En sentido contrario, cuando, por distintas razones, la gente pierde ese espacio personal y se encuentra arrojada a la calle la vemos como si tuviera una existencia vacía, lo que nos provoca una mezcla de extrañeza, inseguridad y cierta compasión, puesto que quienes se encuentran sin hogar viviendo en la vía pública se muestran como perdidos para la sociedad. Hasta una tienda de campaña, un chozo o, incluso, una chabola, por ejemplo, sugieren un refugio elemental en el que uno puede guarecerse y sentir que hay un mínimo de intimidad.

Hago estas reflexiones en estos días en las que no parece tener salida la terrible situación de violencia, destrucción y muerte que vive la población palestina de la franja de Gaza.

No voy a acudir a las aterradoras cifras de muertos y heridos civiles -incluso dentro de la población infantil- que los medios de comunicación nos van ofreciendo de manera regular. Sin embargo, me llama la atención que no se incida sobre la espantosa destrucción de hogares gazatíes que está causando el ejército israelí mediante continuos e imparables bombardeos.

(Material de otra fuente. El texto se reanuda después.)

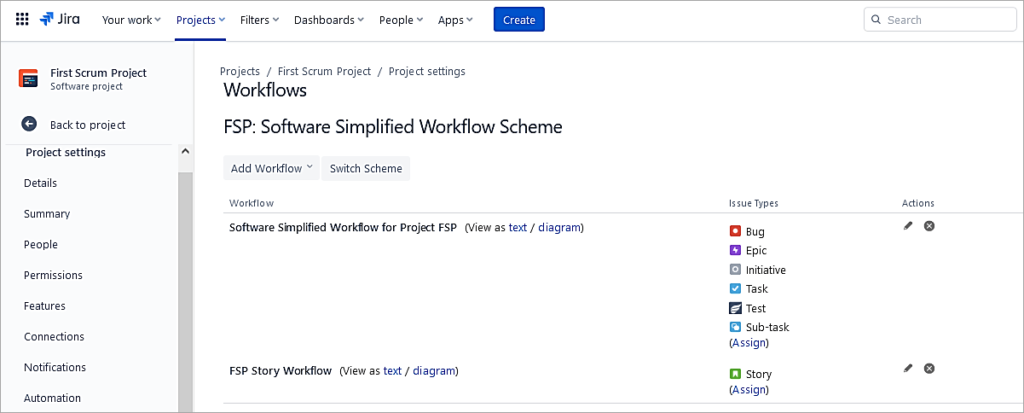1024x413 pixels.
Task: Click Assign link under Story issue type
Action: (x=750, y=389)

Las imágenes de calles, edificios, casas, escuelas, hospitales… reducidos a montañas de escombros son dantescas, pues, según se nos informa, más del 70% de las edificaciones han sido destruidas o gravemente dañadas. Se destruyen sistemáticamente las viviendas de las familias palestinas, lo que conduce a que no tengan hogares a los que volver.

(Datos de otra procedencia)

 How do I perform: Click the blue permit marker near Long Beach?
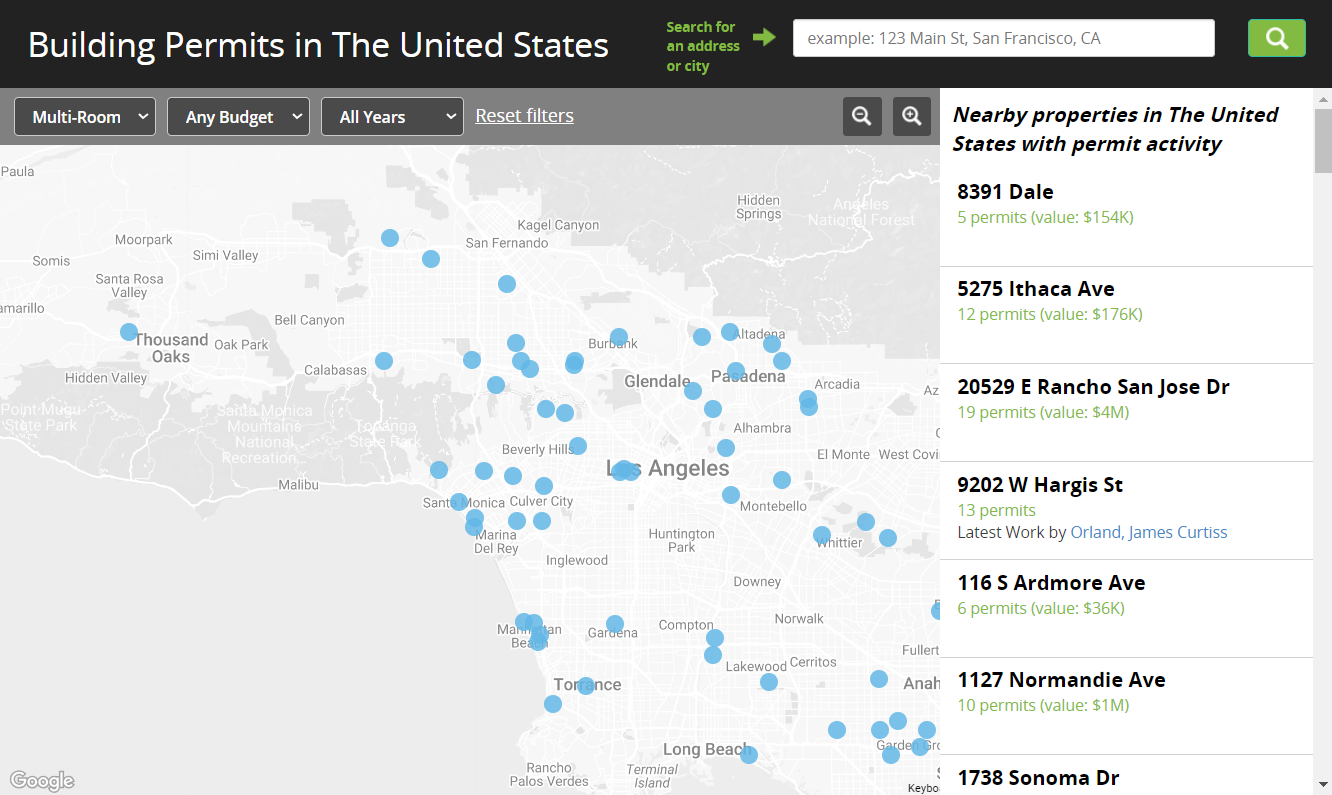[748, 755]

En medio de esta destrucción y limpieza étnica planificadas -tal como aconteció en 1948-cabe preguntarse si finalmente lo que pretende el gobierno de Netanyahu es la expulsión a la fuerza de la población de Gaza para que busque cobijo en los saturados campos de refugiados que ya existen en el Líbano, Jordania y Siria, puesto que es imposible vivir en medio de las ruinas en las que han acabado los miles de hogares de las familias palestinas de esta diminuto territorio de más de dos millones de personas.